There were a number of things I loved when I was in my 20s. Playing football whenever I wanted, Cameron Diaz, Arsenal captain Tony Adams and questionable 90s pop bands such as Ace of Base and 2 Unlimited.
I also fell for First Direct bank. Our relationship was a perfect romance. I was courted when just out of university, enticed to find out more by the fact that my friends spoke so highly of it. I was attracted by the black debit and credit cards, the quirky advertising, the black and white envelopes but mainly because it was so forward in its thinking. Can you imagine? I was desperate to join a bank.
I told my friends about First Direct – how it let me off the odd time I miscalculated my finances and went overdrawn; how it introduced a text messaging service that warned if my balance went below a pre-ordained level but I wouldn’t get charged if I topped it up in time; how its app was just amazing and allowed me to do everything on the move and how lovely its staff were. In short, I was smitten.
I have been a First Direct customer for 16 years as advocate and revenue generator, but I fear our relationship has hit a difficult stage.
First Direct is still ranked number one for customer service and remains the bank with the highest net promoter score but something has changed.
It is getting more and more difficult to bank with it. The effort needed to transact is getting greater. I feel I am being taken for granted. This is typical of an incumbent, in this case First Direct, which seemingly isn’t aware of nimbler and newer rivals closing in.
The risk is the focus on protection and not rocking the boat, rather than constantly innovating and making things easier. When compared to one-tap Apple Pay or PayPal, the layer upon layer of security needed for new entrants to send money to debtors seems like an unnecessary amount of effort.
I have complained to First Direct and got the standard response about how ‘the checks and balances are in place and are there for your own security’.
That is fine, but that’s the bank’s issue, not mine. First Direct’s balanced scorecard may be at its highest in terms of measures of satisfaction and growth but there are possibly some lead indicators that are missing. These may come back and haunt it in the future – customer effort scores in particular.
In a world where barriers to entry are at an all time low and consumers have more choice than ever before, being in pole position can be a dangerous game.

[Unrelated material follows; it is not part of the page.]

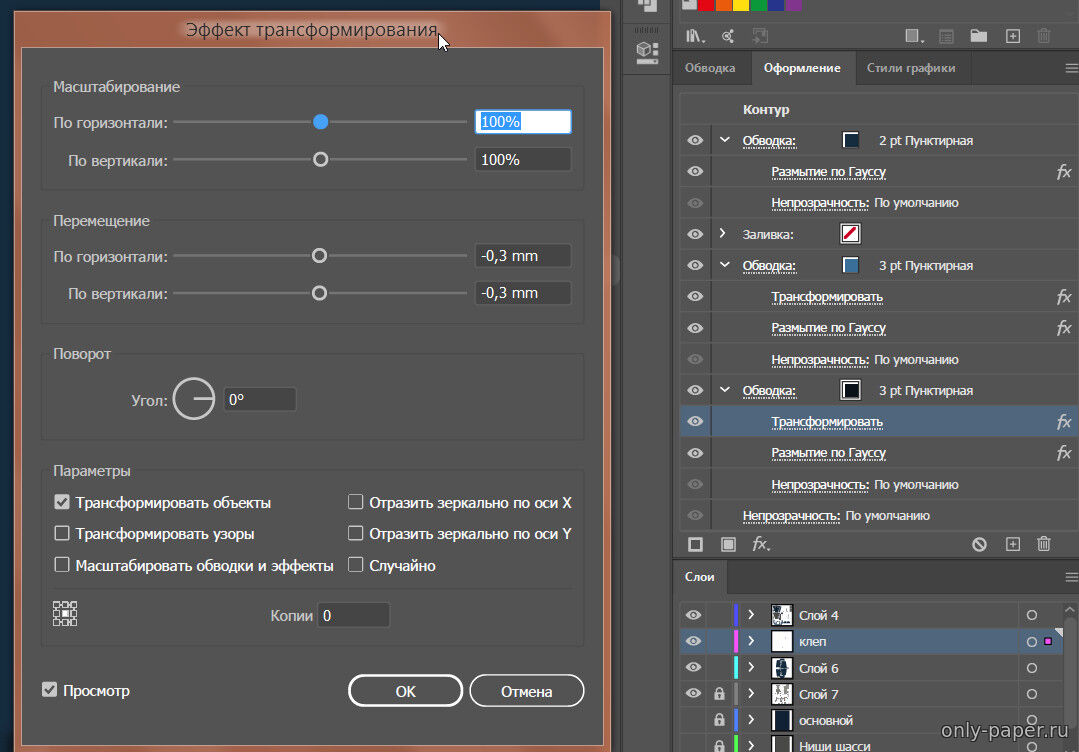Click the reference point grid icon
Image resolution: width=1079 pixels, height=752 pixels.
tap(65, 613)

The focus changes from being solely concerned about the 99.9% of amazing customers you already have and them being at the centre of your world to defending and worrying about the 0.1% of bad customers you may get.
The business world is littered with examples of incumbents adding more bureaucracy, innovating less, making the customer experience more difficult, forgetting their key segments and no longer using insight to predict what they will want in the future. The brand may still be telling a good story but the red flags are there.
I will always love Tony Adams but as for my bank, I could be tempted by the flirty attention of a new provider.
However, it’s not too late – try new things and keep asking yourselves ‘would I be happy going through this experience if I was a customer?’. If the answer is ‘not really’, then you risk losing customers to those who are making it so much simpler.